あたしは念の為、2時頃まで時間をつぶして様子を見た。
既に部屋では静香が寝ている、ということはどう考えても男の子組ふたりも寝ていることだろうから大丈夫。
荷物はほとんど出していないから最小限の動きだけで済む、静香に静かに謝罪をして部屋をあとにした。
リビングの電気も既に消されていることからミッションは完了したようなもの。
「そうすると思ってたよ」
「ぎゃっ……」
いや、なんで外にいるの? さすがにこれは驚くでしょ……。
それでも我慢できたのは深夜だったからだ、隣には同じように住んでいる人がいるんだから騒がしくしたら駄目だから。
「何度も言うけど付き合えないなら仲良くする理由もないわ」
「じゃ、新田君とも仲良くしないってこと? 静香ちゃんとも?」
「そういうことじゃないわよ、もうあんたには関係ないことなのよ」
よく考えたらこっちがそういうつもりでアピールするために行動したことなんてない。
告白の件だってこっちは終わらせているのにその都度出してくるのはいつだって相手の方だ。
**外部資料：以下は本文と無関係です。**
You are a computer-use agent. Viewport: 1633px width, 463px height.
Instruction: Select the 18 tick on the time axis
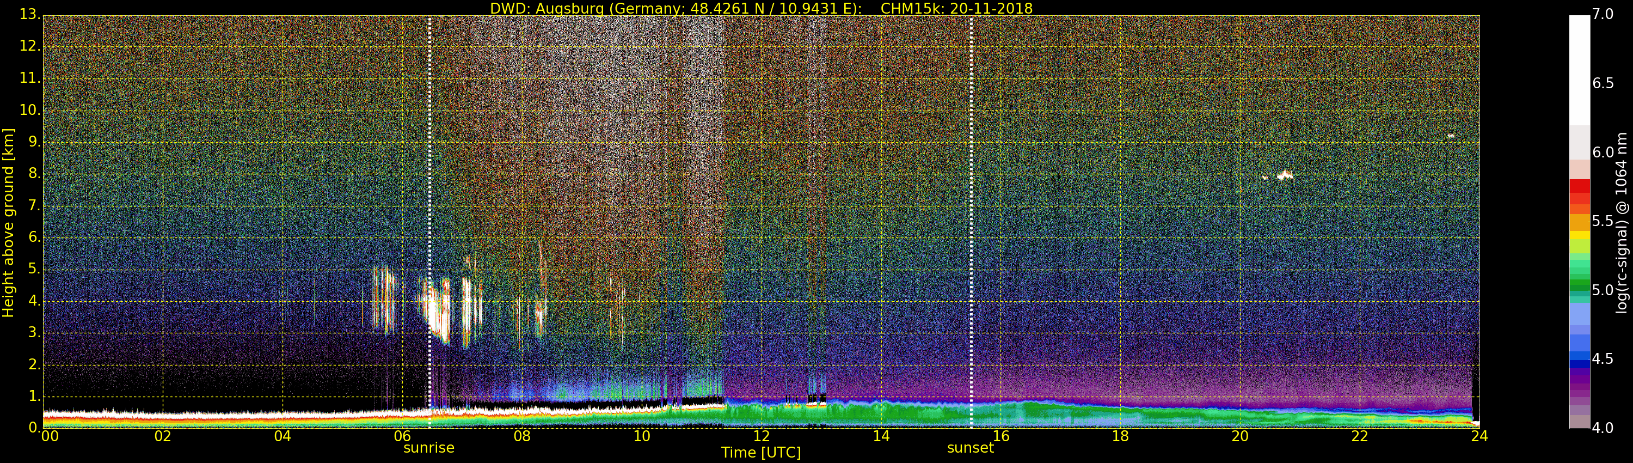point(1120,436)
「じゃもういいよ、来ては帰る来ては帰るって連続で疲れたしね」
「あっそ、だからそれでいいじゃない」
「隠しているつもりだったのかもしれないけど全部出ててむかついた、自分の妹がここまで馬鹿だったとは思わなかった。常識的にありえないって分かって捨ててくれるって期待していたのに、お前は逆にどんどんと表に出すようになったからクソだ」
ということはあれか、何度も家に来ないかって誘ってきていたのは試していたということになるのか。
でも、結局これはあたしの作戦通りでもあるというわけだ。
事実、兄の方から離れてくれと言ってきてくれているわけなんだからね。
先程と同じように涙なんか出なかった。
それどころかすっきりとしていたぐらいだった。